- Born: Rose Raubvogel 13 January 1912 Janów, Austrian Poland
- Died: 24 February 2025 (aged 113 years, 42 days)
- Known for: Oldest known Holocaust survivor
- Children: 1

= Rose Girone =

Polish-born American supercentenarian and Holocaust survivor (1912–2025)

Rose Girone (13 January 1912 – 24 February 2025) was an Austro-Hungarian-born American supercentenarian. She was believed to be the oldest living Holocaust survivor at the time of her death.

== Early life ==
Girone was born Rose Raubvogel on 13 January 1912, in Janów, Austrian Poland (now Ivano-Frankove, Ukraine after post-war border changes). The family moved to Hamburg where they operated a theatrical costume shop. While in Hamburg, she learned to knit from an aunt.

In 1938, she married Julius Mannheim before moving to Breslau. Her daughter Rena was born in December of that year. Shortly after relocation, the Nazis launched Kristallnacht, and Mannheim was sent to the Buchenwald concentration camp. In 1939, with the help of a cousin, Girone acquired a visa to flee to Shanghai, China, and Mannheim was released under the condition that they would leave the country. She sold knitted wear and Mannheim worked as a taxi driver.

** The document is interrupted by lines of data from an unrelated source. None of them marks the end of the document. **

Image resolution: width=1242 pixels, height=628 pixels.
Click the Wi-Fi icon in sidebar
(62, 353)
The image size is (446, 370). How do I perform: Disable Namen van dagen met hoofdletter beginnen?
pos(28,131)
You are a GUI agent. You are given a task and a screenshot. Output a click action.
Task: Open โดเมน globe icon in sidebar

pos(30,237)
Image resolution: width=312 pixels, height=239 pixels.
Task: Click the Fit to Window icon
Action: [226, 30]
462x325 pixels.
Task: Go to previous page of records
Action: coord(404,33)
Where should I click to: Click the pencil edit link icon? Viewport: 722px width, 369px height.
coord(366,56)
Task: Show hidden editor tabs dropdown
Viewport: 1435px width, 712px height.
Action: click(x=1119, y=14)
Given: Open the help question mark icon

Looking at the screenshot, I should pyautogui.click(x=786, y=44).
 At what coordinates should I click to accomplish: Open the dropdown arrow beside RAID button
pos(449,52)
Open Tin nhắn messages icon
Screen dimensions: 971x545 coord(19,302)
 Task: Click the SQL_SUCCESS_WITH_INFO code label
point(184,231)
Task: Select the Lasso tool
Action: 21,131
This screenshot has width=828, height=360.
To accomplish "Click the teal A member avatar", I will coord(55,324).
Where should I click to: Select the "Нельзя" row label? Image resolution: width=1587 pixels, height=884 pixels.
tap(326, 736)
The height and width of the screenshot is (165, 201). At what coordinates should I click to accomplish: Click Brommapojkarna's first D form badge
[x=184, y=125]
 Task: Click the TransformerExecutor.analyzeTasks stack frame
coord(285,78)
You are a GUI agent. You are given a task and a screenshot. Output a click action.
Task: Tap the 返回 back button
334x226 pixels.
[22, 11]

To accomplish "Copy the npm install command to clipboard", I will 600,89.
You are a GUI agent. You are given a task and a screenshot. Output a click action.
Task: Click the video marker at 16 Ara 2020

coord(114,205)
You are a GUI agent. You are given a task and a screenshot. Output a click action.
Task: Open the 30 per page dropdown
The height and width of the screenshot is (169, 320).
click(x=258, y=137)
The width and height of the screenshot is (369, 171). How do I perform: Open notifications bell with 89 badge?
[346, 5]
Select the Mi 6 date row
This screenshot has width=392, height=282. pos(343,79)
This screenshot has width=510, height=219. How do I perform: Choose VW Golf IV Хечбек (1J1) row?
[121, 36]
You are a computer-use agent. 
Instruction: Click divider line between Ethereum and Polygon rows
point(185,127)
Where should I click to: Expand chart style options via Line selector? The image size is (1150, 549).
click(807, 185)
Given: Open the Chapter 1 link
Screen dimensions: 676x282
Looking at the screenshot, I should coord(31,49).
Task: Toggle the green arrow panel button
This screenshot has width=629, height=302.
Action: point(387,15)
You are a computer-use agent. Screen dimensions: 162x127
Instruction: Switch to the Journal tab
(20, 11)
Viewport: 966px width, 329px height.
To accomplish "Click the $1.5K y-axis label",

== Life in the United States ==
In 1947, the family was granted a visa for the United States, travelling first to San Francisco before settling in Queens, New York. There, she reunited with her mother, brother, and grandmother. The family moved into a hotel as part of a refugee resettlement program. Girone began working as a knitting instructor.

Following her divorce from Mannheim, Rose married Jack Girone in 1968, and the two moved to Whitestone, Queens and opening a knitting shop in Rego Park, with a second following in Forest Hills. Girone sold her knitting business in 1980, at age 68, but continued to volunteer at a nonprofit knitting shop in Great Neck and later worked at a knitting shop in Port Washington. She retired in 2017, at age 105.

Girone died at a nursing home in Bellmore, New York, on 24 February 2025, at the age of 113 years and 42 days. She was survived by her daughter.